I need to detect scraping of info on my website. I tried detection based on behavior patterns, and it seems to be promising, although relatively computing heavy.
The base is to collect request timestamps of certain client side and compare their behavior pattern with common pattern or precomputed pattern.
To be more precise, I collect time intervals between requests into array, indexed by function of time:
i = (integer) ln(interval + 1) / ln(N + 1) * N + 1
Y[i]++
X[i]++ for current client
where N is time (count) limit, intervals greater than N are dropped. Initially X and Y are filled with ones.
Then, after I got enough number of them in X and Y, it's time to make decision.

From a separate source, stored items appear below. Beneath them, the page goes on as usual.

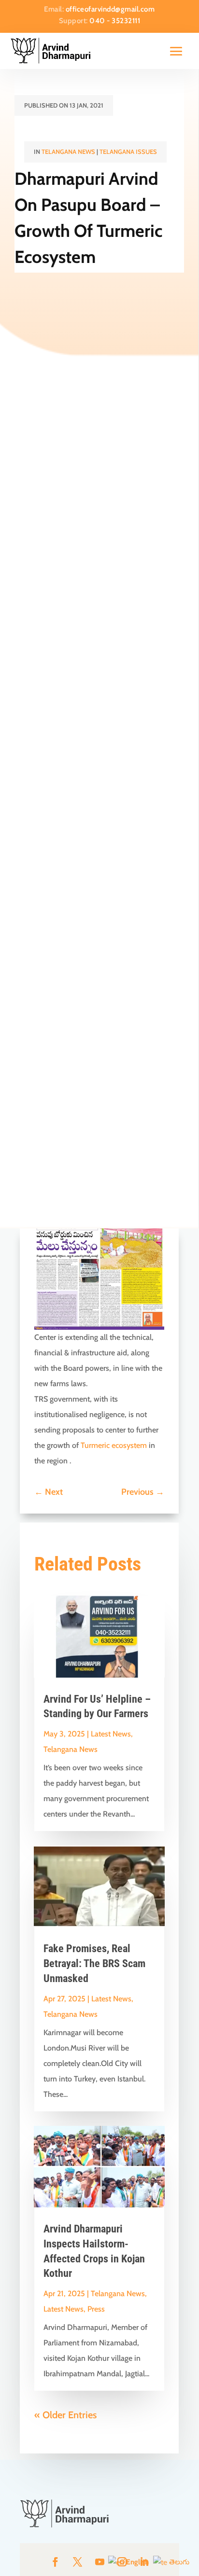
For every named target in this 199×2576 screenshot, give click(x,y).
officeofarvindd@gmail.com (110, 9)
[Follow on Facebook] (55, 2562)
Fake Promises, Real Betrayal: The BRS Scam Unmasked (94, 1963)
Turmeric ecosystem (114, 1445)
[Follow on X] (77, 2562)
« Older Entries (65, 2415)
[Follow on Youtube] (99, 2562)
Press (96, 2309)
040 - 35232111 (114, 20)
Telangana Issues (128, 151)
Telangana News (68, 151)
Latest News (111, 1733)
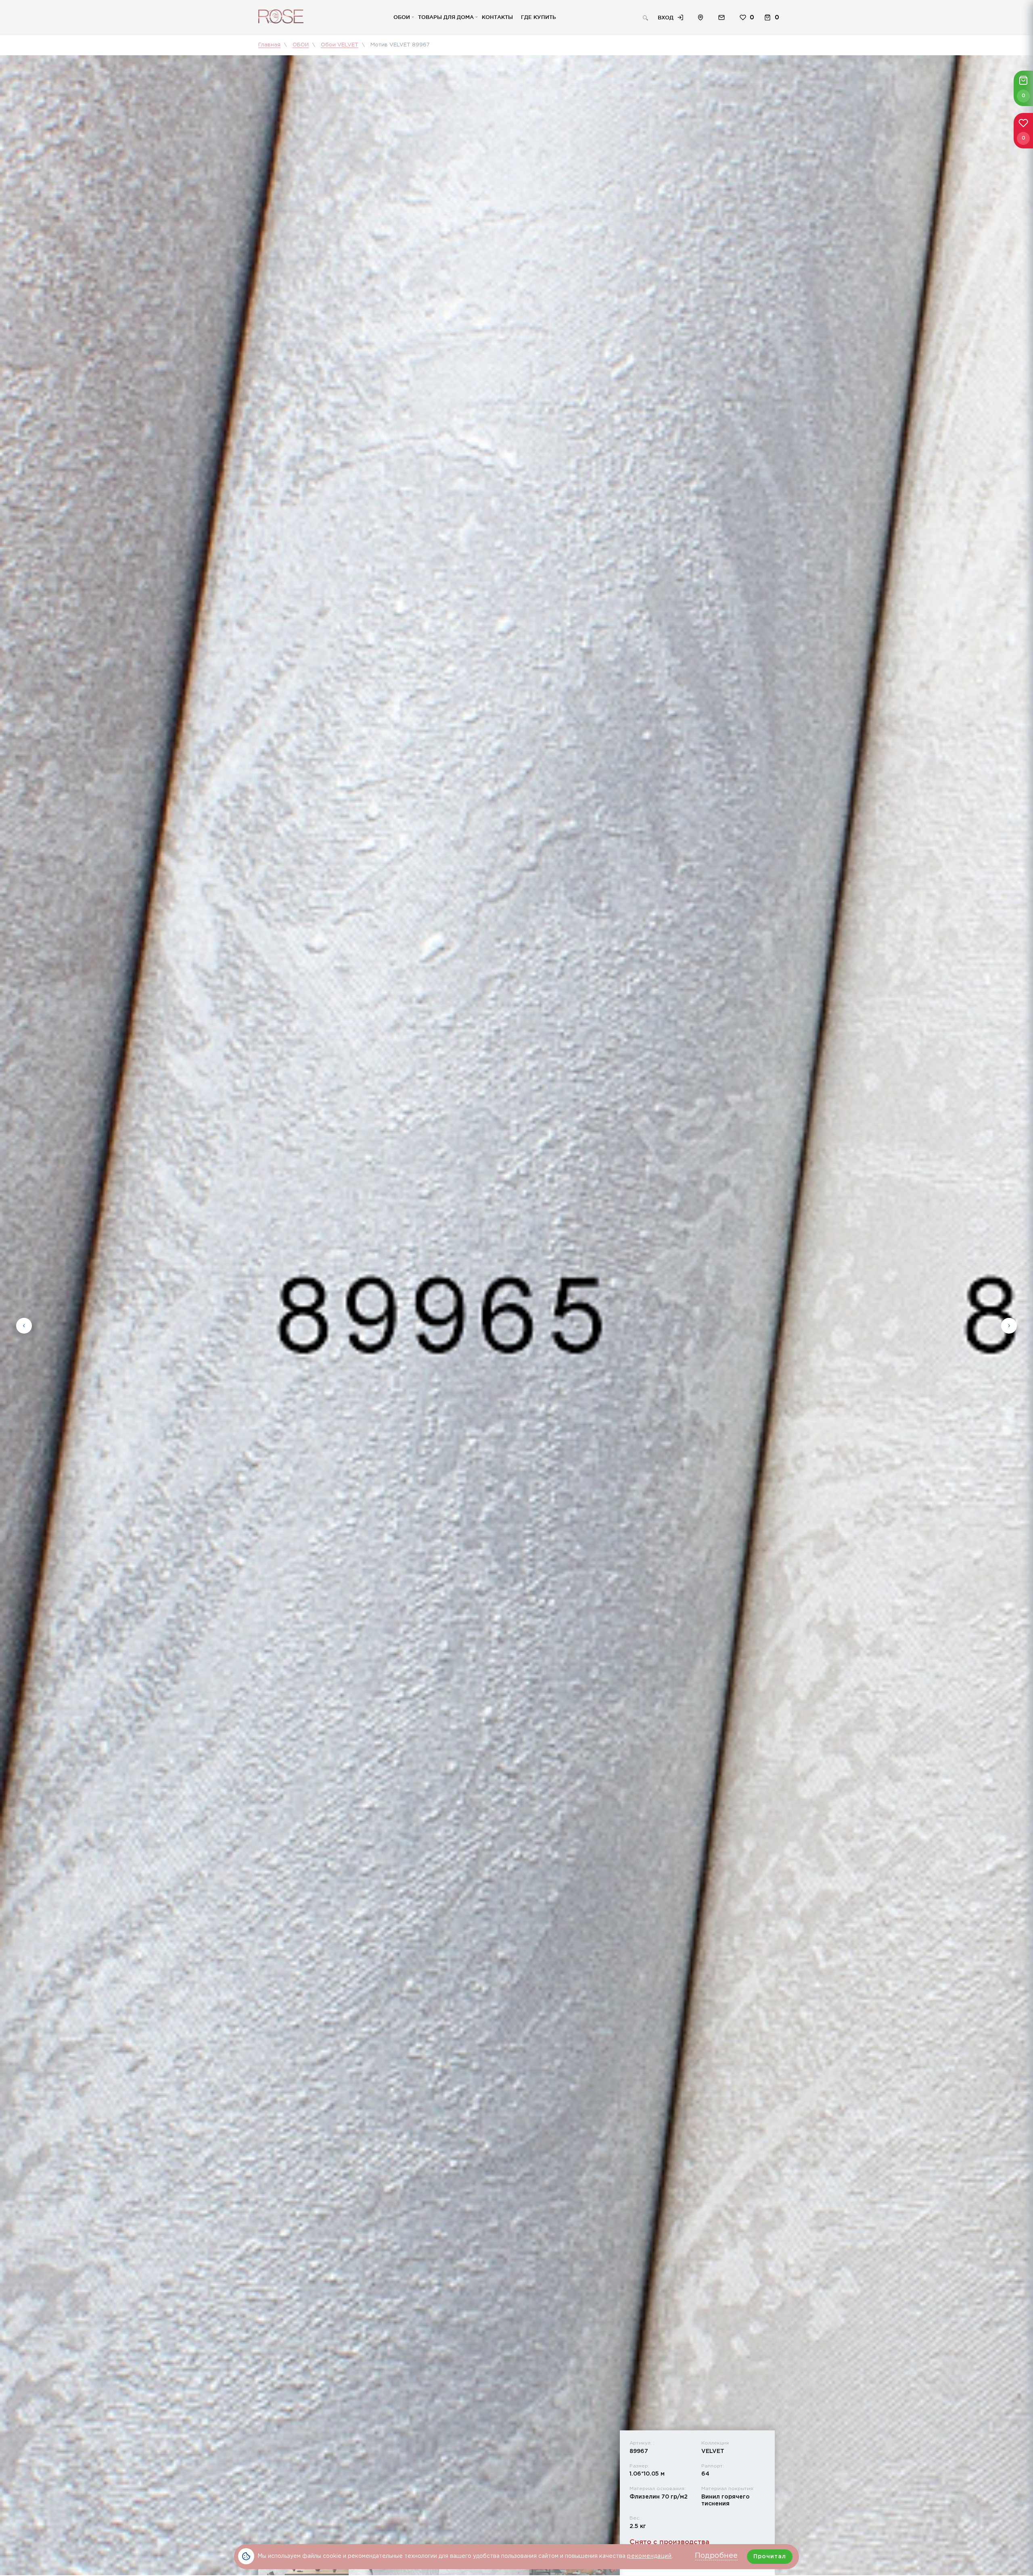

Criteria is parameter C:
C = sqrt(summ((X[i]/norm(X) - Y[i]/norm(Y))^2)/k)
where X is certain client data, Y is common data, and norm() is calibration function, and k is normalization coefficient, depending on type of norm(). There are 3 types:
norm(X) = summ(X)/count(X), k = 2
norm(X) = sqrt(summ(X[i]^2), k = 2
norm(X) = max(X[i]), k is square root of number of non-empty elements X
C is in range (0..1), 0 means there is no behavior deviation and 1 is max deviation.
Сalibration of type 1 is best for repeating requests, type 2 for repeating request with few intervals, type 3 for non-constant request intervals.
What do you think? I'll appreciate if you'll try this on your services.